History – The First Era

The Australian Formula 3 category was introduced by the Confederation of Australian Motor Sport in 1964 as the fourth tier of formula car racing in Australia, below the Australian National Formula, the Australian 1½ Litre Formula and Australian Formula 2. Initially the formula was as per FIA Formula 3, with cars restricted to using production based engines of under 1000cc capacity with overhead camshafts not permitted. For 1969 the engine capacity limit was increased to 1100cc and the prohibition on overhead camshafts was removed. 1972 saw the engine capacity limit lifted to 1300cc. 1977 was to be the last year of the first era of Australian Formula 3 as the category was discontinued at the end of the season. Formula 3 was never run under national championship status, although there were State Championships and the Stillwell Series.

History – The Modern Era

The modern era began when 2 Litre Formula 3 cars were introduced into Australia in 1999, competing alongside 1600cc Australian Formula 2 cars in the Australian Formula 2 National Series. 
 In the following year CAMS introduced FIA specifications for Formula 3 cars in Australia and Formula 3 drivers now had their own Formula 3 National Series. Agreement was reached with CAMS to grant National Championship status to the Formula 3 Series for 2001 and it officially became the Australian Formula 3 Championship in that year. By the 2005 season CAMS had decreed that Australian Formula 3 was now Australia's premier open-wheel racing car class (displacing Formula 4000) and as such the Australian Drivers' Championship title (and the associated CAMS Gold  Star) would be awarded on the results of the Australian Formula 3 Championship.

List of Champions
Following the running of a National Series in 1999 and 2000, official national title status was granted by the Confederation of Australian Motorsport from 2001 onwards. From 2005 to 2014 the winner of the Australian Formula 3 Championship was also awarded the CAMS Gold Star and the Australian Drivers' Championship title. In 2015 CAMS stripped the Gold Star Award from the Australian Formula 3 Championship citing low grid numbers. With the loss of national championship status for 2016 the series was renamed the Australian Formula 3 Premier Series. Aligning with the Australian Motor Racing Series from 2019 the series returned to National Championship status.

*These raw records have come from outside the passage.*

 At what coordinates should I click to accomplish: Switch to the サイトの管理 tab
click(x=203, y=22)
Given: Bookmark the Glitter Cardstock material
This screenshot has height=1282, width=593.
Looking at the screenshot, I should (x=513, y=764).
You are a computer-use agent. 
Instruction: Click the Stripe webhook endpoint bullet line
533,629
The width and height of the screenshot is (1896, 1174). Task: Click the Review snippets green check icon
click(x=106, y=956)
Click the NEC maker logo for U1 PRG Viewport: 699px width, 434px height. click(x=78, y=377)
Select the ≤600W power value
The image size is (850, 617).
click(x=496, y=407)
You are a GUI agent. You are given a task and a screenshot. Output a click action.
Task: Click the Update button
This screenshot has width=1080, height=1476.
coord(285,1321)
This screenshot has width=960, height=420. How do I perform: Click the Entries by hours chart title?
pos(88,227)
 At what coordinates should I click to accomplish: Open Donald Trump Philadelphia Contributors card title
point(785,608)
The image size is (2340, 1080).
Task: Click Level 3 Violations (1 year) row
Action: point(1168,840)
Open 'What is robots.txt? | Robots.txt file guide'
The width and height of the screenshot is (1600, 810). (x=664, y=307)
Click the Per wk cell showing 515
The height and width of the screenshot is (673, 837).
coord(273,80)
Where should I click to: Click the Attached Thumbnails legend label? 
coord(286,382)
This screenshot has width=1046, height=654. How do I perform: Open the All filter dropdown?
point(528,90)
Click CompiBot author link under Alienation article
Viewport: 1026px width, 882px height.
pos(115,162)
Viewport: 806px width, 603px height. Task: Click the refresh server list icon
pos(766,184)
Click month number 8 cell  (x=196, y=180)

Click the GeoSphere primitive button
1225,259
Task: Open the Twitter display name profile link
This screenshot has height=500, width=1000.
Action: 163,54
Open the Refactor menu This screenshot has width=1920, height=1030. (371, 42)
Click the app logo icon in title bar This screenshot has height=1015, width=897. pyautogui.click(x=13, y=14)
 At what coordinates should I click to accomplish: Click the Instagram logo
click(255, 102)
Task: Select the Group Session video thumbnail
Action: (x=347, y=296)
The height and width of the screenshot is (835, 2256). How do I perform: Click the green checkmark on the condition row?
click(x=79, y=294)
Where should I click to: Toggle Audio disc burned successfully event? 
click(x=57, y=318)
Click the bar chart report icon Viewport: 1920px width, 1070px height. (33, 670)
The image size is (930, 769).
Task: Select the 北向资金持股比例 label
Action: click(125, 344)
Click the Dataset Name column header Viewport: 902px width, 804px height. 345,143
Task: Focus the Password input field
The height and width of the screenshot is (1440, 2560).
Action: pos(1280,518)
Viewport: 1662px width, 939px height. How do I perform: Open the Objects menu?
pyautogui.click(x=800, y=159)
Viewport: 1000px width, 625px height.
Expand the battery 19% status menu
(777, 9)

Australian Formula 3 National Series

Australian Formula 3 Championship

Australian Formula 3 Championship / Australian Drivers' Championship

Australian Formula 3 Championship
The Australian Formula 3 Championship was renamed the Australian Formula 3 Premier Series by Formula 3 Management Pty Ltd from 2016-2018, returning to Australian Formula 3 Championship from 2019.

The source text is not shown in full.